The minimum reserve volume per well needed to break even is close to 112 units, which is higher than any of our existing predicted means. Geo2 comes close, with 94 units.

In [31]:
predict_target0 = pd.Series(predict_target0, index=valid_target0.index)
valid_target0[predict_target0.sort_values(ascending=False).head(200).index].sum()

29686.9802543604

In [32]:
predict_target1 = pd.Series(predict_target1, index=valid_target1.index)
valid_target1[predict_target1.sort_values(ascending=False).head(200).index].sum()

27589.081548181137

In [33]:
predict_target2 = pd.Series(predict_target2, index=valid_target2.index)
valid_target2[predict_target2.sort_values(ascending=False).head(200).index].sum()

27996.82613194247

In [34]:
def profit(target_valid, predicted_valid, sample_size):
    sample = predicted_valid.sort_values(ascending=False).head(sample_size).index
    income = target_valid[sample].sum()*revenue
    return income - budget

In [35]:
profit(valid_target0, predict_target0, 200)

33591411.14462179

In [36]:
profit(valid_target1, predict_target1, 200)

24150866.966815114

In [37]:
profit(valid_target2, predict_target2, 200)

25985717.59374112

When we look at the top 200 predicted performing wells in each region, and their profit after the given budget, it is evident that Geo0 has the most profitable region to invest in.

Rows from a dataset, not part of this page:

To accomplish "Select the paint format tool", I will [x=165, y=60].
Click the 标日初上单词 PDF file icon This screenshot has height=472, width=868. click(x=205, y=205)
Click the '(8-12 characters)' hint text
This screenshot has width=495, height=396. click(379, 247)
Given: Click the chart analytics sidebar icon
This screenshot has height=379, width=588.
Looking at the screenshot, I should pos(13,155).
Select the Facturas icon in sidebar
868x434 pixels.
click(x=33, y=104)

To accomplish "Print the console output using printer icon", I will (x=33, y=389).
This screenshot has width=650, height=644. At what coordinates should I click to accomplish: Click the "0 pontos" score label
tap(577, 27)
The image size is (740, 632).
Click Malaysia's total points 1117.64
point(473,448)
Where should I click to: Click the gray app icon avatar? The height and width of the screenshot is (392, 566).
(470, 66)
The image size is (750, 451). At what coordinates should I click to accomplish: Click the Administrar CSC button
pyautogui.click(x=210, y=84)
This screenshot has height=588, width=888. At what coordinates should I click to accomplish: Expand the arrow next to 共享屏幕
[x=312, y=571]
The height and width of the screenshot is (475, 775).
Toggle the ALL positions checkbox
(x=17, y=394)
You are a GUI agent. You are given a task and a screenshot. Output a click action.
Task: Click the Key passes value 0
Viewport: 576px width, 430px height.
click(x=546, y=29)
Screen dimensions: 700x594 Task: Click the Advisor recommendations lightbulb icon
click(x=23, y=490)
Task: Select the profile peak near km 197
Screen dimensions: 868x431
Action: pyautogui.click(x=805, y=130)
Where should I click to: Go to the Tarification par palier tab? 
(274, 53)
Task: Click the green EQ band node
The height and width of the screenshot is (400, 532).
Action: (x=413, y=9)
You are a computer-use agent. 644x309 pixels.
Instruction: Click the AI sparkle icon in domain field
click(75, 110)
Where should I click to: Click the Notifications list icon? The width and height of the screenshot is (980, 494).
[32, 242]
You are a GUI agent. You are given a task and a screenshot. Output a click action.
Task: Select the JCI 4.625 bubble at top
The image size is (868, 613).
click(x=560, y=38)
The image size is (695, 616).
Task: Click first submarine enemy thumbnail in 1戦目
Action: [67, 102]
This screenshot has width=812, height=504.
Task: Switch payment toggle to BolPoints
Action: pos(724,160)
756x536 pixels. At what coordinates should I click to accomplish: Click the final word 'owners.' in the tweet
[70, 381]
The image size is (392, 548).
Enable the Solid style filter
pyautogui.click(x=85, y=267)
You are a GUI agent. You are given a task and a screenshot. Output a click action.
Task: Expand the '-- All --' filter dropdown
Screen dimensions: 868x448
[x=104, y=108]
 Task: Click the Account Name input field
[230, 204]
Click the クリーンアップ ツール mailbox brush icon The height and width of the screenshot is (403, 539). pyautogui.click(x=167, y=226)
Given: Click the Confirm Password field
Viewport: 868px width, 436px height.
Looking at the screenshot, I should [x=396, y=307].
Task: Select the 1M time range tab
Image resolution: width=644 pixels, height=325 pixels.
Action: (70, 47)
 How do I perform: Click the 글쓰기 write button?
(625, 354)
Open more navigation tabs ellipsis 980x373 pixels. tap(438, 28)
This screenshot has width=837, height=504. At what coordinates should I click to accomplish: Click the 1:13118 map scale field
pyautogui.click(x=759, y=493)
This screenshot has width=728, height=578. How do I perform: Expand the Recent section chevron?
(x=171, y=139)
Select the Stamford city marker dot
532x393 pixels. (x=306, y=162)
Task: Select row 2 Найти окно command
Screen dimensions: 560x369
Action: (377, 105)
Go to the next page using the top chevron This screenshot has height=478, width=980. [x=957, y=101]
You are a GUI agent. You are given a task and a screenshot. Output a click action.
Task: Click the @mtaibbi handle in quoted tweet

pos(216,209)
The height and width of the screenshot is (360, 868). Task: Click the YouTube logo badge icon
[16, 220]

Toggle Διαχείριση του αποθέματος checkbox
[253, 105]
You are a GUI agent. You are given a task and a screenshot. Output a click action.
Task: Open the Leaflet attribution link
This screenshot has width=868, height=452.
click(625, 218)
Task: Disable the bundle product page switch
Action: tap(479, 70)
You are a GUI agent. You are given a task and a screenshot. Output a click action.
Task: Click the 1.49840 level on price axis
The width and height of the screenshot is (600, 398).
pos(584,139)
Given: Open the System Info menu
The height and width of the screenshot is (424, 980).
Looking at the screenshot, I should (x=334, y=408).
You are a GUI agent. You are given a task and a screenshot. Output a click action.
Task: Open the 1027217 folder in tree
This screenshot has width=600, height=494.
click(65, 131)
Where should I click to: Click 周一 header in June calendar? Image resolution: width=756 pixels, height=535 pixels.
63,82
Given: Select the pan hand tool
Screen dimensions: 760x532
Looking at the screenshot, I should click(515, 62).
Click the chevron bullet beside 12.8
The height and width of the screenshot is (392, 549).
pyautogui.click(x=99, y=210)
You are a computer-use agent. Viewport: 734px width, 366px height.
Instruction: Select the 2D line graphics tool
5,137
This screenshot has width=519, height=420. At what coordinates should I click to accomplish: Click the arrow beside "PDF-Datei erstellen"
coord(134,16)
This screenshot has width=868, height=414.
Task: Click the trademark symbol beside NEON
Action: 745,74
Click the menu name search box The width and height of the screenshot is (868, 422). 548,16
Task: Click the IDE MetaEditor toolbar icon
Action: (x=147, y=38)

The estimated profit based off the predicted best producing wells is $33,591,411 in Geo0.

In [38]:
import numpy as np
state = np.random.RandomState(12345)
values = []
for i in range(1000):
    sample = valid_target0.sample(n=500, replace=True, random_state=state)
    subsample = predict_target0[sample.index]
    values.append(profit(sample, subsample, 200))
values = pd.Series(values)
lower = values.quantile(.025)
upper = values.quantile(.975)
mean = values.mean()
lower, upper, mean

(-208849.82296241407, 12397305.759180633, 6150470.043942593)

In [39]:
loss = (((values < 0).sum())/1000) *100
loss

3.0

In [40]:
values = []
for i in range(1000):
    sample = valid_target1.sample(n=500, replace=True, random_state=state)
    subsample = predict_target1[sample.index]
    values.append(profit(sample, subsample, 200))
values = pd.Series(values)
lower = values.quantile(.025)
upper = values.quantile(.975)
mean = values.mean()
lower, upper, mean

(1437975.893868118, 12029099.133309357, 6470976.778904684)

In [41]:
loss = (((values < 0).sum())/1000) *100
loss

0.3

In [42]:
values = []
for i in range(1000):
    sample = valid_target2.sample(n=500, replace=True, random_state=state)
    subsample = predict_target2[sample.index]
    values.append(profit(sample, subsample, 200))
values = pd.Series(values)
lower = values.quantile(.025)
upper = values.quantile(.975)
mean = values.mean()
lower, upper, mean

(-180544.37179017137, 12899547.191920979, 6011182.796492722)

In [43]:
loss = (((values < 0).sum())/1000) *100
loss

3.1

After running a bootstrap on each geographical region, I would recommend to develop further in Geo1. Not only does it have the most accurate model for predictions, but when we look at running simulations, Geo1 has the least chance of risking a loss, at .3%. The other areas have slim chances of loss, but they are closer to 3%, 10 times higher than the risk from Geo1. Geo1 is the most reliable for many reasons, and would provide the best opportunities for the company.